- Data extract

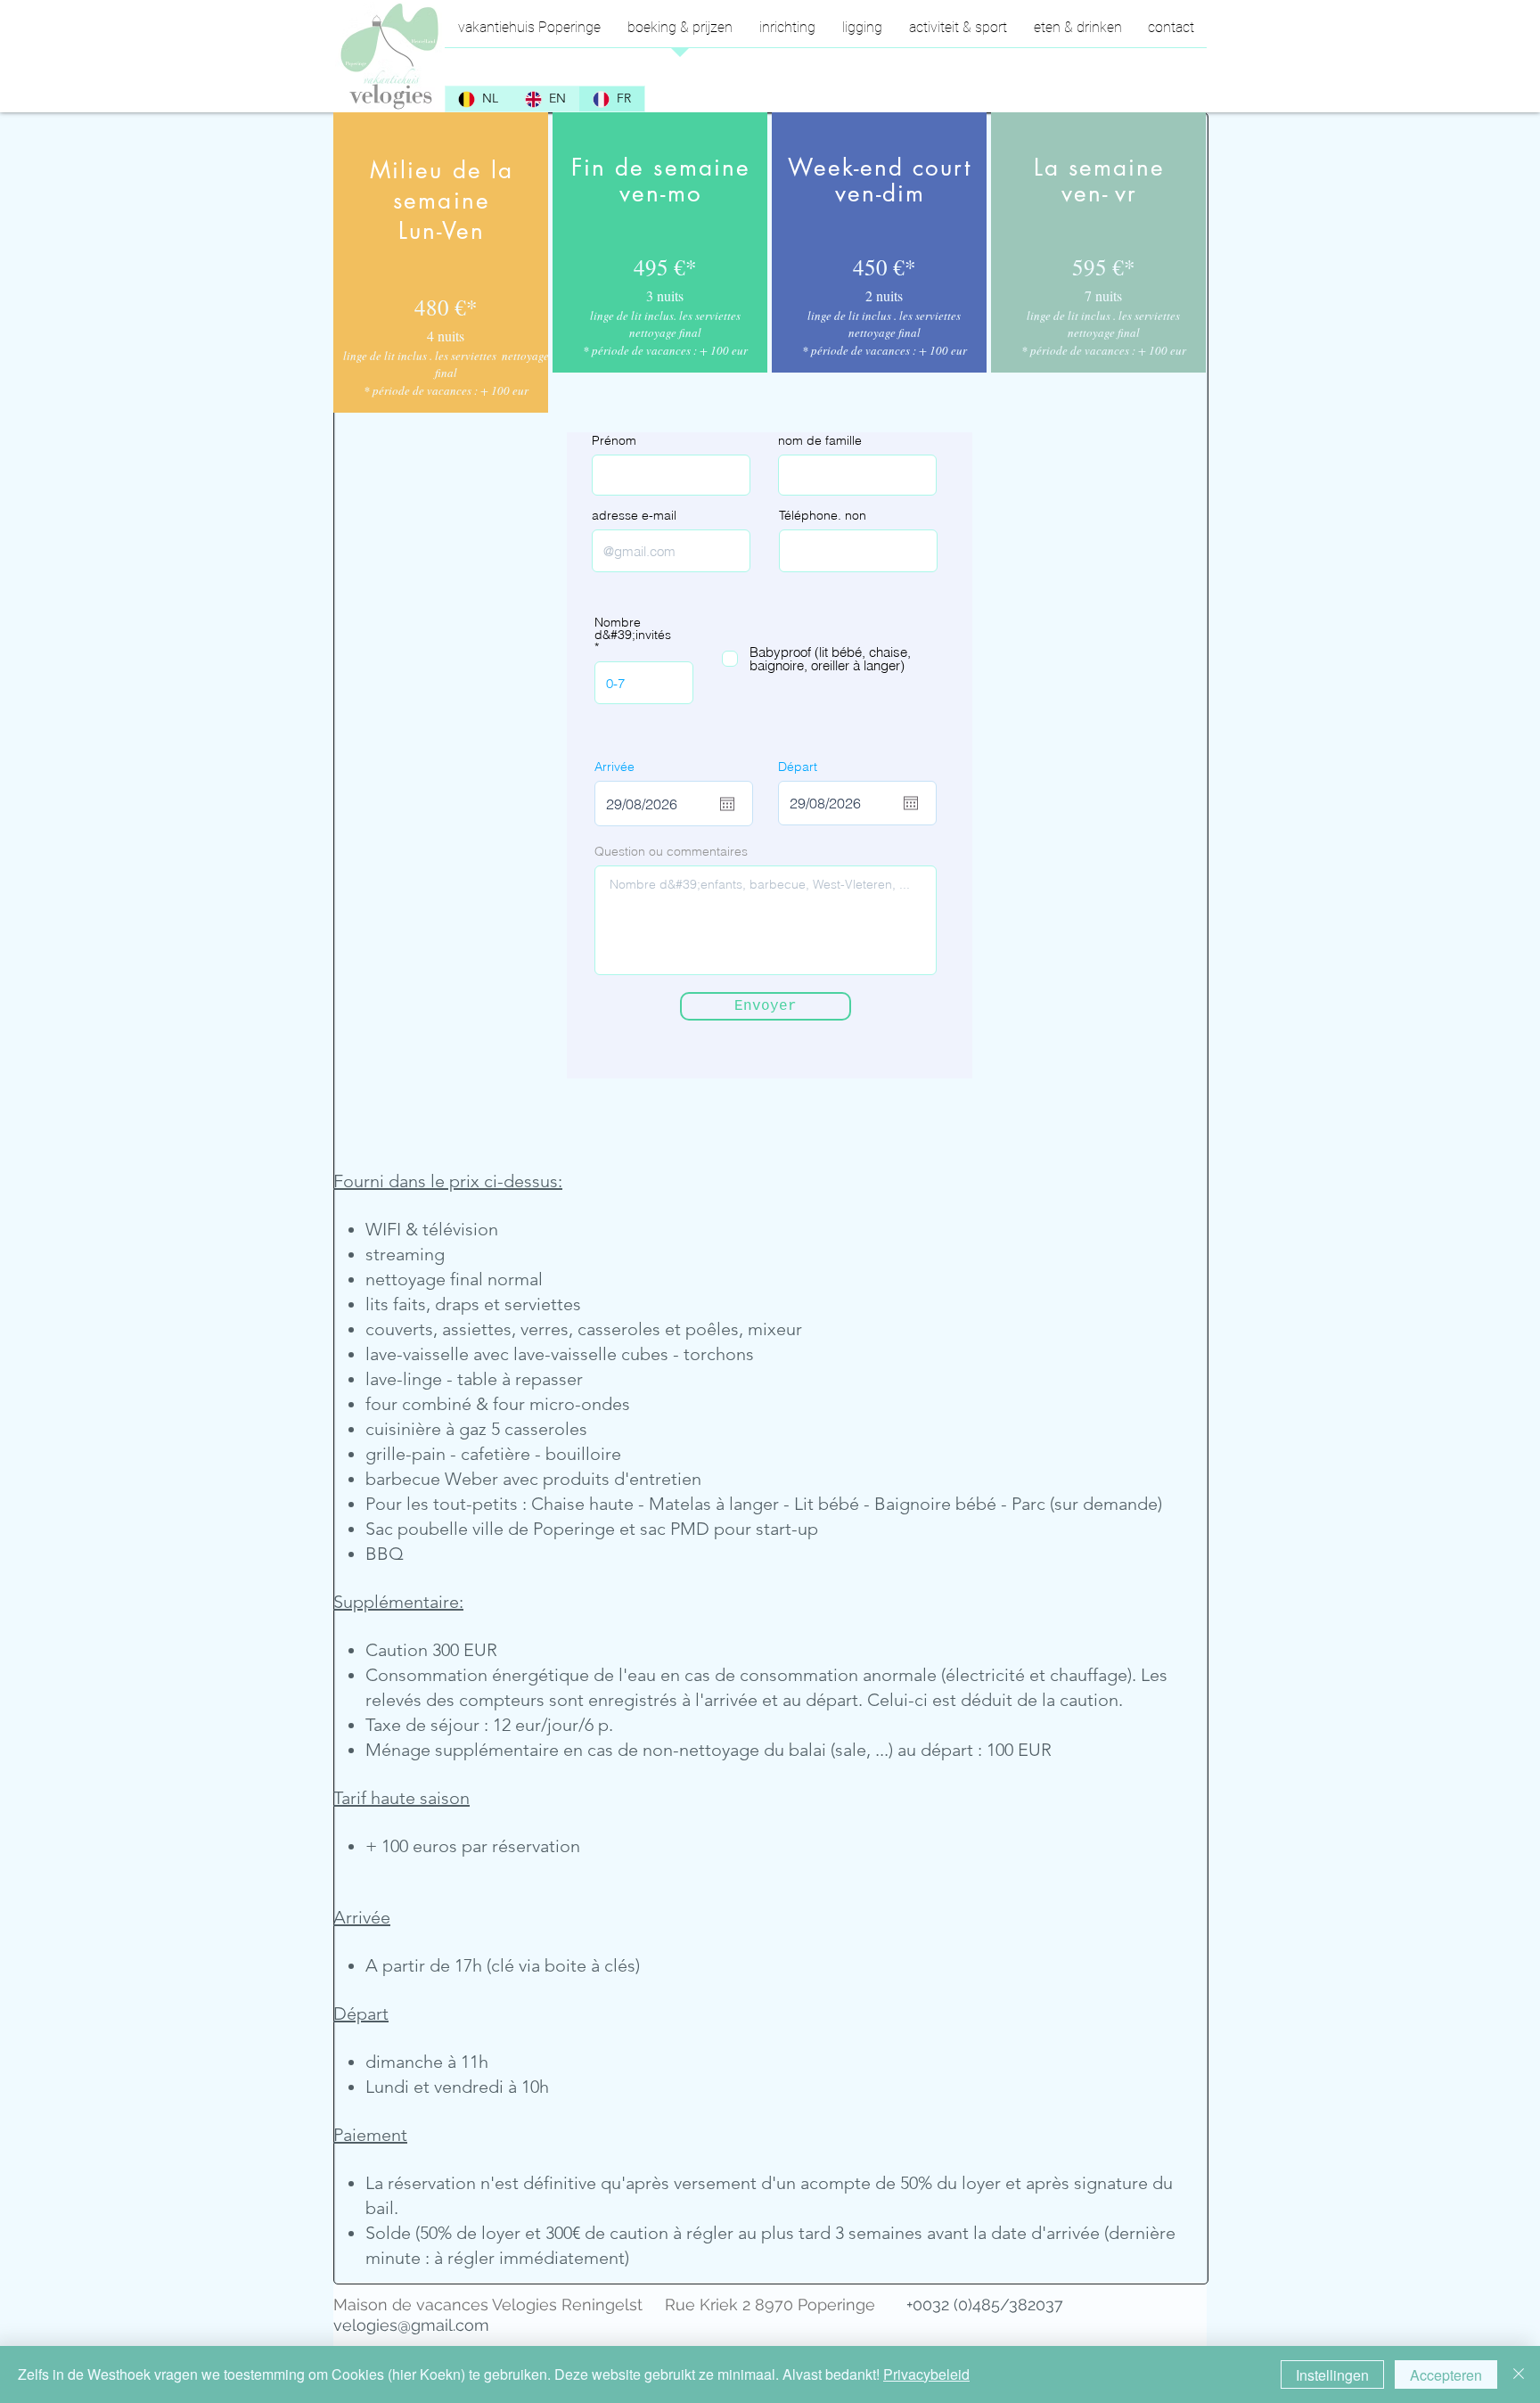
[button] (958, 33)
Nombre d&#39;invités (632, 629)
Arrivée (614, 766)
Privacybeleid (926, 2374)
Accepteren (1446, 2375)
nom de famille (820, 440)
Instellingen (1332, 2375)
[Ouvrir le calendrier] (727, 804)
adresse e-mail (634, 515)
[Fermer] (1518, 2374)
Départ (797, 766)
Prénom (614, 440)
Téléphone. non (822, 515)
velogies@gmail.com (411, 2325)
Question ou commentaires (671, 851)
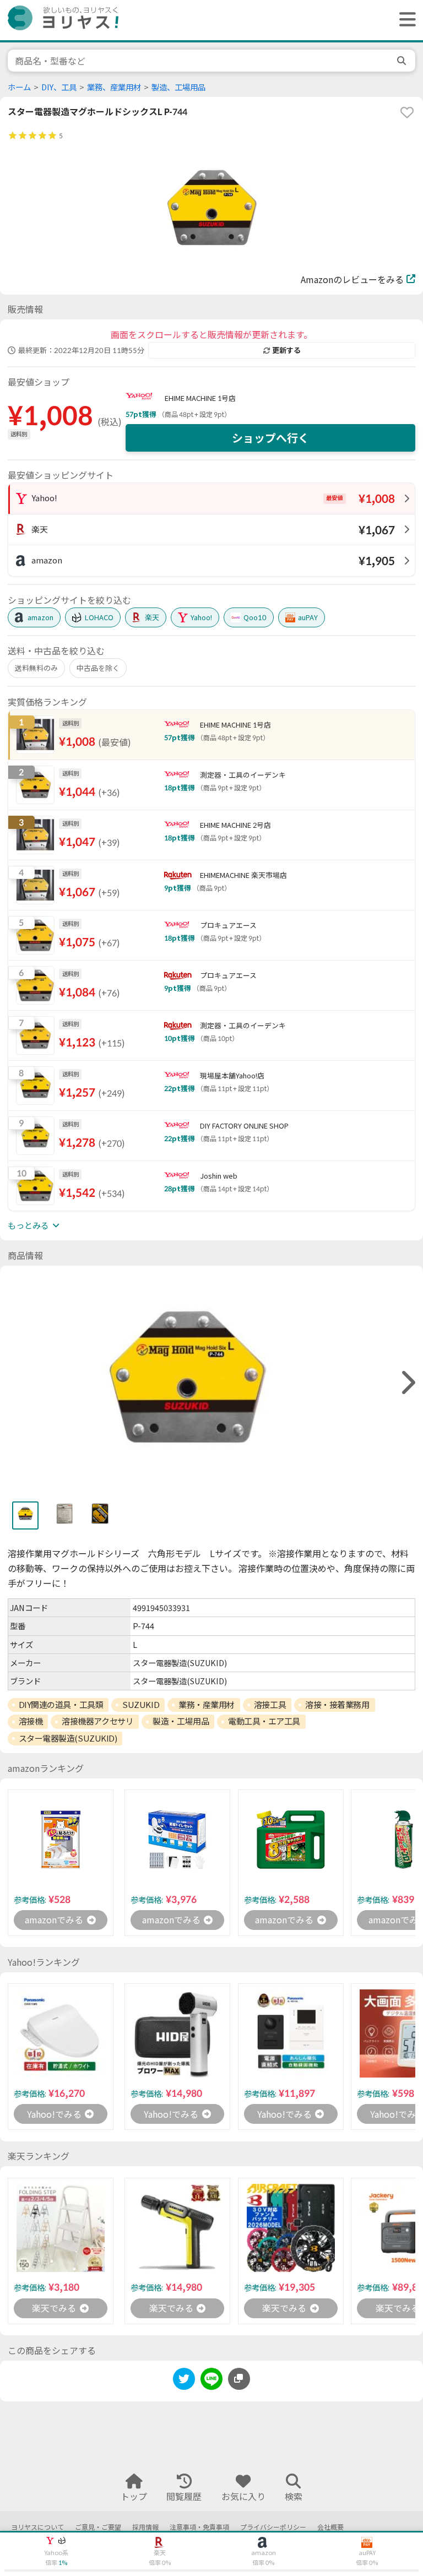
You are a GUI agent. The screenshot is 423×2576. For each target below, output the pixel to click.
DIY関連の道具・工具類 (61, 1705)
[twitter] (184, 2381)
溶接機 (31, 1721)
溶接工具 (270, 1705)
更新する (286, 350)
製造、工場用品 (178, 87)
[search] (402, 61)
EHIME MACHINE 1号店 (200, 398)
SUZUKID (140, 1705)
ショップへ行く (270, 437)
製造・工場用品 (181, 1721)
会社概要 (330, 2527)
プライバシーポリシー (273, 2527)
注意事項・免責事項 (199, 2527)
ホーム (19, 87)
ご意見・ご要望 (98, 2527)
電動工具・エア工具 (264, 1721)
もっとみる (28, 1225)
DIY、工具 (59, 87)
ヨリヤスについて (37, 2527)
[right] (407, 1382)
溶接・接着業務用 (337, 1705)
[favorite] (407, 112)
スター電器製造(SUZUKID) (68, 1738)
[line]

- Exercise brief
Could you return all the entries exactly as they appear, minus the pictures?

- Reply to the exercise
[button] (958, 33)
Nombre d&#39;invités (632, 629)
Arrivée (614, 766)
Privacybeleid (926, 2374)
Accepteren (1446, 2375)
nom de famille (820, 440)
Instellingen (1332, 2375)
[Ouvrir le calendrier] (727, 804)
adresse e-mail (634, 515)
[Fermer] (1518, 2374)
Départ (797, 766)
Prénom (614, 440)
Téléphone. non (822, 515)
velogies@gmail.com (411, 2325)
Question ou commentaires (671, 851)
You are a GUI agent. The screenshot is 423×2576. For each target below, output the pixel to click.
DIY関連の道具・工具類 (61, 1705)
[twitter] (184, 2381)
溶接機 (31, 1721)
溶接工具 (270, 1705)
更新する (286, 350)
製造、工場用品 (178, 87)
[search] (402, 61)
EHIME MACHINE 1号店 (200, 398)
SUZUKID (140, 1705)
ショップへ行く (270, 437)
製造・工場用品 (181, 1721)
会社概要 (330, 2527)
プライバシーポリシー (273, 2527)
注意事項・免責事項 (199, 2527)
ホーム (19, 87)
ご意見・ご要望 (98, 2527)
電動工具・エア工具 (264, 1721)
もっとみる (28, 1225)
DIY、工具 (59, 87)
ヨリヤスについて (37, 2527)
[right] (407, 1382)
溶接・接着業務用 (337, 1705)
[favorite] (407, 112)
スター電器製造(SUZUKID) (68, 1738)
[line]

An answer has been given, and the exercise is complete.